About
Subscribe

Red Hat crits MS cloud approach

Kirsten Doyle
By Kirsten Doyle, ITWeb contributor.
Johannesburg, 30 Jun 2010

Red Hat crits MS cloud approach

Speaking at the Red Hat Summit in Boston last week, Scott Crenshaw, VP and GM of the cloud business unit at Red Hat, took some jabs at Microsoft and its own cloud strategy, writes The Register.

"Microsoft has taken an approach to the cloud, not surprisingly, that is very proprietary in nature as it seeks to lock in its customers," said Crenshaw. "Red Hat's roots are open in nature - all open, all open source, very different."

Crenshaw correctly pointed out that while there will be many clouds, companies looking to buy capacity on public clouds some day will want to virtualise and run their applications on private clouds first and then know that, without retooling their applications, they can be ported to public clouds.
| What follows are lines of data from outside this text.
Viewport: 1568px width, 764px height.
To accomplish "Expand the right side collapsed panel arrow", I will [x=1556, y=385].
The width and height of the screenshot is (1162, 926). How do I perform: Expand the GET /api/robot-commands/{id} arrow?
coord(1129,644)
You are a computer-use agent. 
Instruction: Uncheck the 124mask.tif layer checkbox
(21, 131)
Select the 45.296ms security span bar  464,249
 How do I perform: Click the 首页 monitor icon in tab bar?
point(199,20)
Infor reworks integration strategy

Infor has unveiled a product integration strategy and strategic partnership that will see the company standardise its ERP offerings on several Microsoft software infrastructure technologies, reports Managing Automation.

Infor said it will standardise on a wide range of Microsoft technologies, including Silverlight graphical user interface tools, SharePoint portal tools, the Microsoft SQL Server database platform, its reporting services for and analytics, Single Sign-On tools, and Windows Server operating system.
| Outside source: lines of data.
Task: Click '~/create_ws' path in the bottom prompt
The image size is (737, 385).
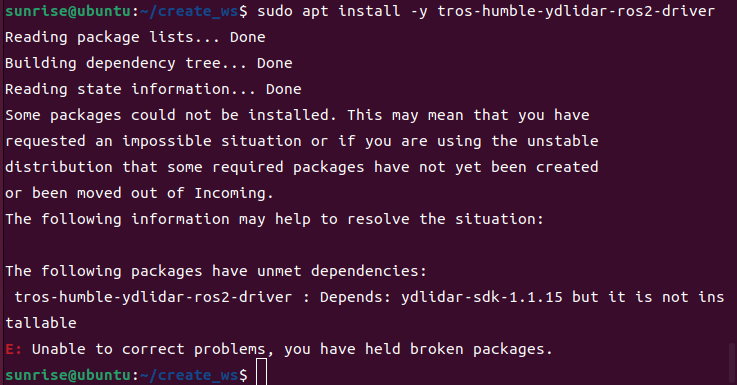Action: click(x=189, y=375)
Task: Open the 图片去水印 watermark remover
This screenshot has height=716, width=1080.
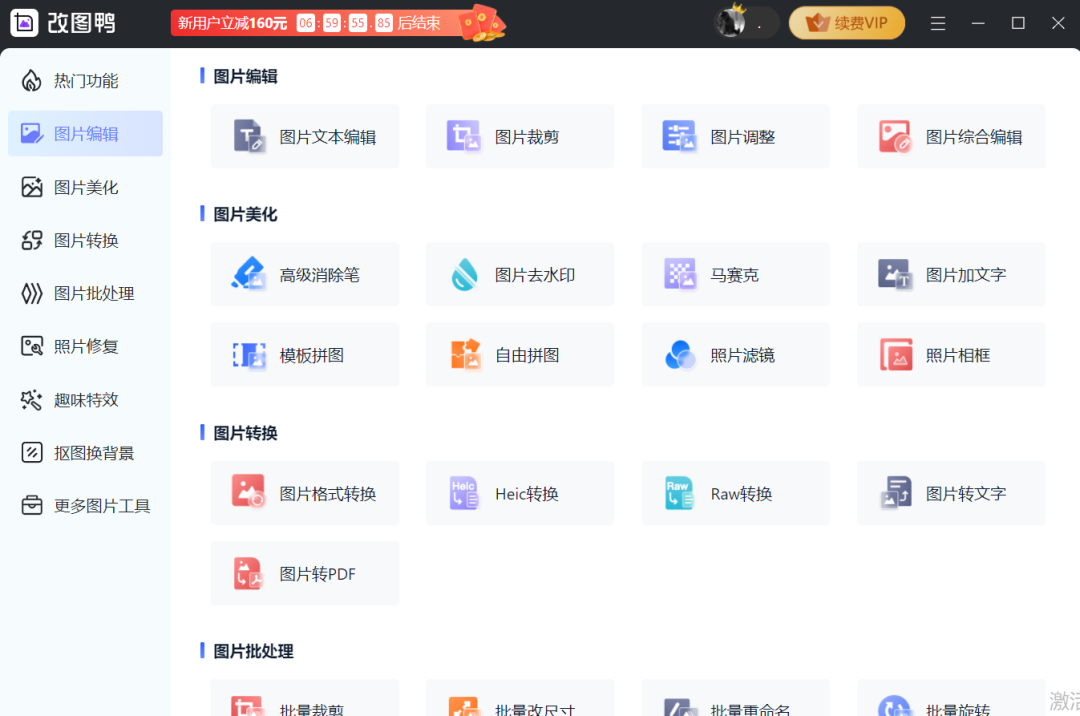Action: 519,274
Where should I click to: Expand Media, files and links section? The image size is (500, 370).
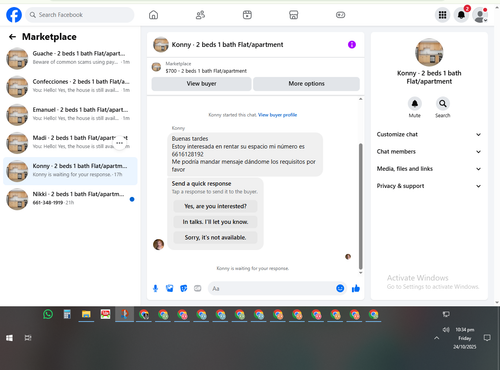429,169
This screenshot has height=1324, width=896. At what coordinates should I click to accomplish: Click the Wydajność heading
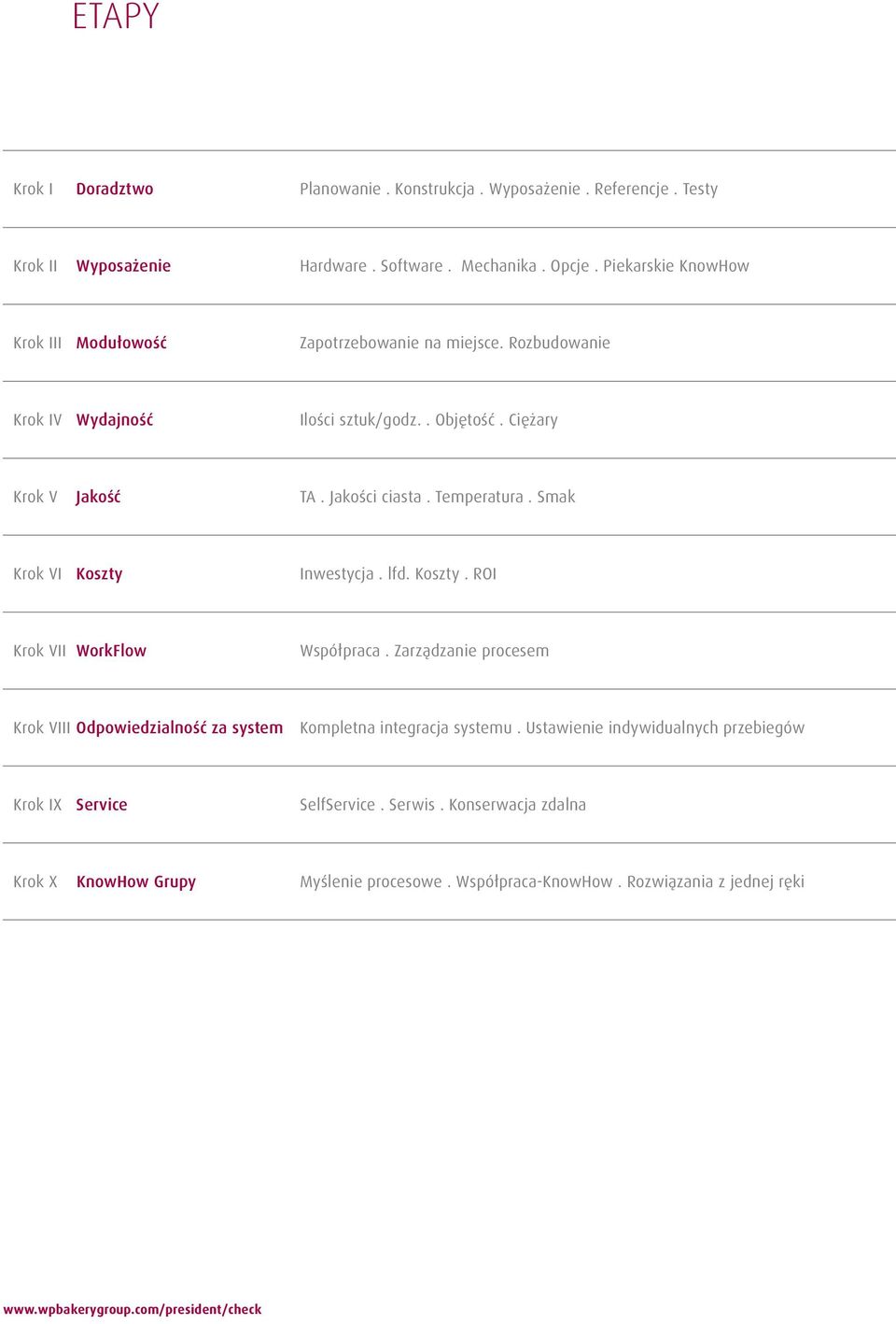tap(115, 420)
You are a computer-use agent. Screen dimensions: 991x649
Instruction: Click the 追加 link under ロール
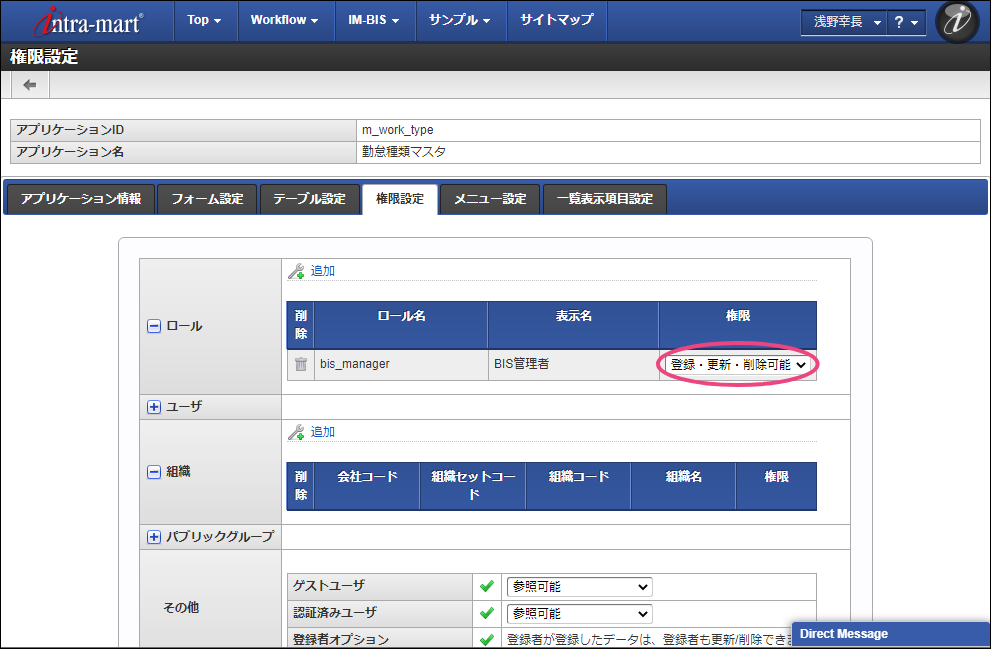[x=323, y=271]
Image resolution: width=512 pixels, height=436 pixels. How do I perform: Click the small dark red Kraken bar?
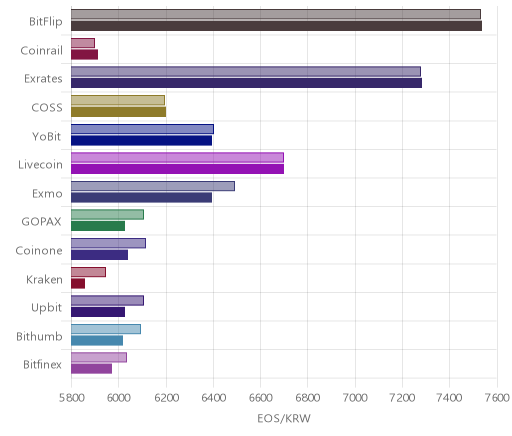[x=78, y=284]
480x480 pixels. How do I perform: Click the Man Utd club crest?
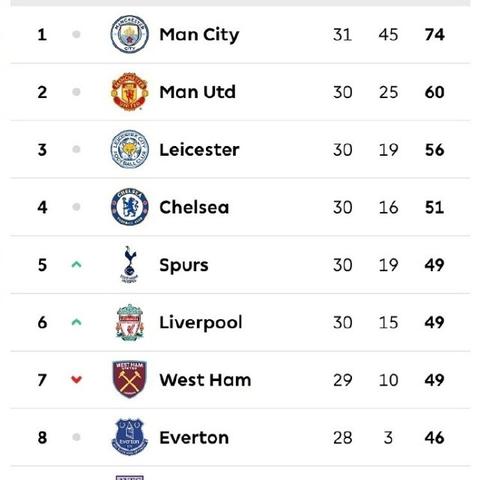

At the same time, Infor announced plans to roll-out Infor ION, an enterprise integration architecture that will tie together its applications using a loosely coupled document sharing approach.

WSO2 adds to SOA platform

Open source enterprise SOA vendor WSO2 this week unveiled WSO2 Business Rules Server, for building business rules within SOA, says Network World.

Based on the open source Drools business rules management system, the product separates business logic from infrastructure code.

Business rules can be encapsulated in more accessible forms so that rules are accurate and represent current reflections of business needs, WSO2 said. Drools developers can integrate rules into SOA implementations.